Contenu
Poche
Réédition
Tout public
Traduit du japonais par Karine Chesneau, Annick Laurent, Corinne Atlan
Paris : Pocket, avril 2014
1042 p. ; 18 x 11 cm
ISBN 978-2-266-24413-8
Coll. "Thriller", 15724
Éternel retour du même
Lorsque nous grimpons un escalier en colimaçon, nous sommes toujours pris entre deux impressions : celle de toujours revenir sur nos pas et de ne progresser que très lentement, et celle, cependant, de constater que le paysage se transforme lentement mais inéluctablement. Dès les titres qui évoquent cette idée géométrique de retour et de sinuosité (Ring, Double hélice et La Boucle), Koji Suzuki nous entraîne exactement dans le même ordre d'idées. De plus, conçu au départ comme des suites, chaque titre reprend à la fois des événements des moments précédents, moments qui sont même parfois ré expliqués en détail, comme une histoire policière qui reviendrait sans cesse sur ses indices.

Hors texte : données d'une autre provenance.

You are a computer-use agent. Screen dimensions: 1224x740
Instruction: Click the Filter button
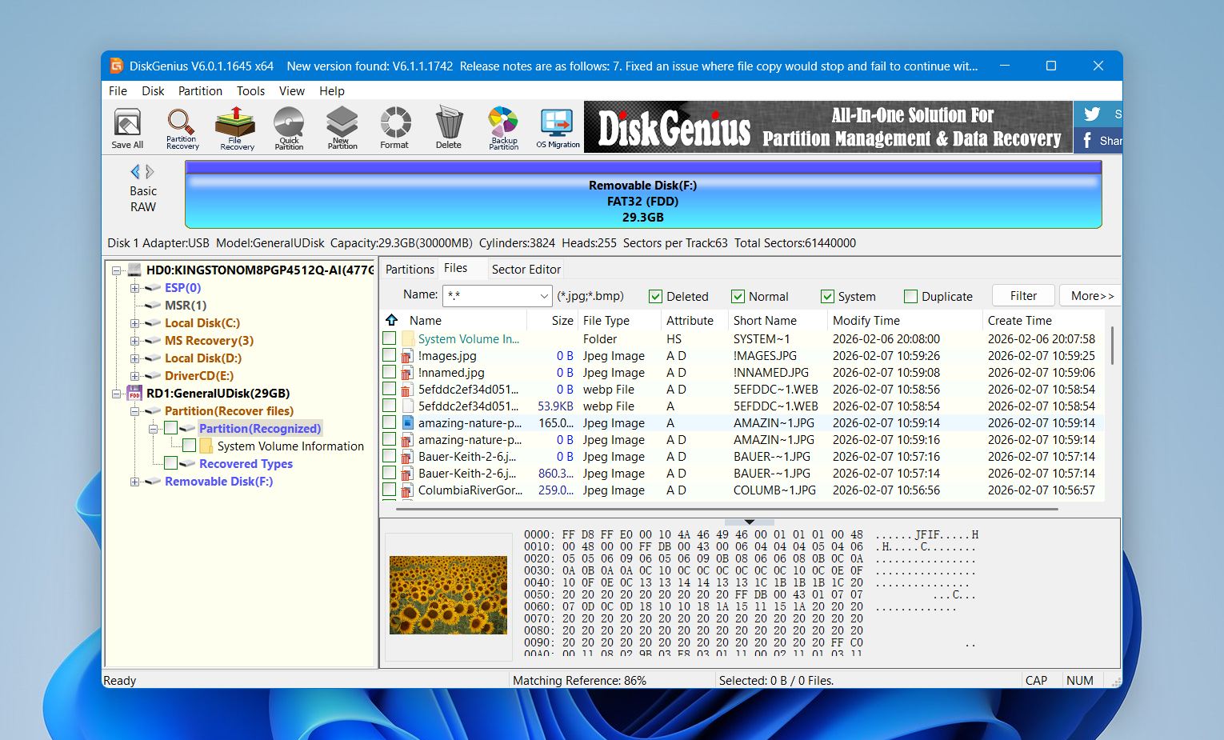(x=1022, y=294)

Au cœur de l'histoire, il y a des recherches et des enquêtes, mais jamais n'apparaît la police car ce sont des meurtres aux marges, des disparitions aux lisières, comme les romans sont aux frontières de plusieurs genres. Ce sont pourtant trois figures de l'enquêteur, qui sont convoquées : le journaliste, le médecin légiste, le chercheur. Il est question d'indices, de codes à percer, de morts étranges, tous liés à des phénomènes inexpliqués. Le récit emprunte à de nombreux éléments des littératures populaires : la malédiction, le livre qui rend fou, le fantastique dans un large spectre - du simple frôlement par une chose inconnue, du simple frémissement d'un rideau, ou plus gothique, comme le déterrement d'un cadavre. Le tout est modernisé car la malédiction passe par une cassette vidéo et les spectres essaient de se réincarner par le biais de virus informatiques. Alors, la solution passera peut-être par les ordinateurs.

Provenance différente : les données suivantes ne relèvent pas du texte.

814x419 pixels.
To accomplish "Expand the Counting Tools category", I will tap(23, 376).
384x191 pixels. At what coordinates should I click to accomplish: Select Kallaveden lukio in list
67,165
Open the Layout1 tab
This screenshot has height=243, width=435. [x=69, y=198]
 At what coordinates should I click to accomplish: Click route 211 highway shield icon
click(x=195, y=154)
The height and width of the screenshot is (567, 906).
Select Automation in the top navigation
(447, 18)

Derrière la vitrine du Japon, le lecteur est surtout confronté à un entrelac de quelques personnages : nulle foule (alors que se joue le sort de l'humanité), juste quelques acteurs isolés en proie à leurs propres démons intérieurs (morts d'enfants, cancer du père, viol des années plus tôt), comme si le monde moderne gommait les contacts pour ne laisser que des individus solitaires. À cet égard, l'un des personnages doit choisir entre sauver l'humanité et son fils, et il choisit résolument son fils.

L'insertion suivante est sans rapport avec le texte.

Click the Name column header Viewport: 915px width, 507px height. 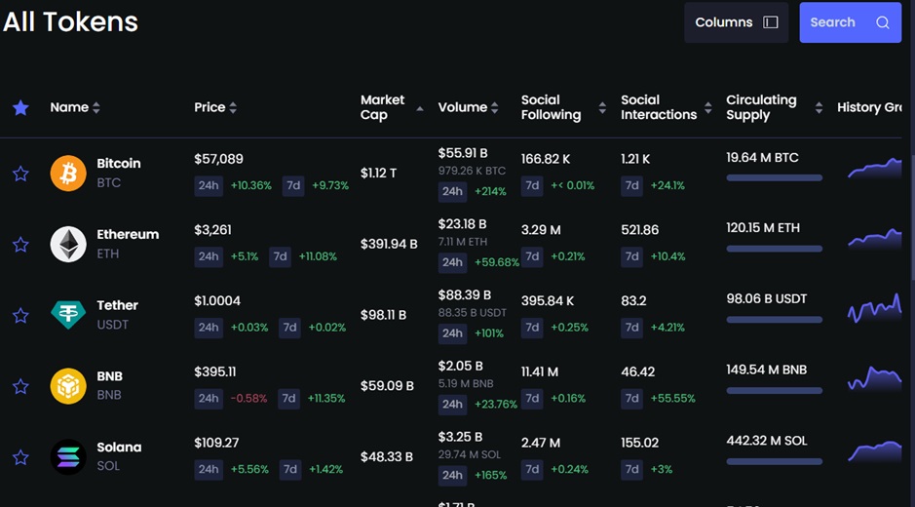tap(69, 107)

Ring est efficace, et son adaptation cinéma l'a rendu célèbre. Mélange entre des traditions du roman populaire et des aspects technologiques modernes (qui d'ailleurs sont ceux qui ont le plus vieilli : cassettes vidéo, ordinateurs à disquettes), relancé au moment de la sortie d'un nouveau volet, la série offre un mélange intelligent du roman à énigmes et des enjeux scientifiques, pour décrire, à travers une dérisoire enquête sur quatre adolescents retrouvés morts, une échappée sur la disparition programmée de l'humanité, le tout dans une économie de moyens louables et quelques scènes qui savent jouer avec les nerfs des lecteurs.
NdR - Le recueil comporte les trois romans suivants : Ring (Ring, 1991), Double hélice (Rasen, 1995) & La Boucle (Loop, 1998).
Citation
Et à ton avis quelle tête ils faisaient au moment de mourir ? Eh bien, ils avaient peur, une peur qui déformait leurs visages.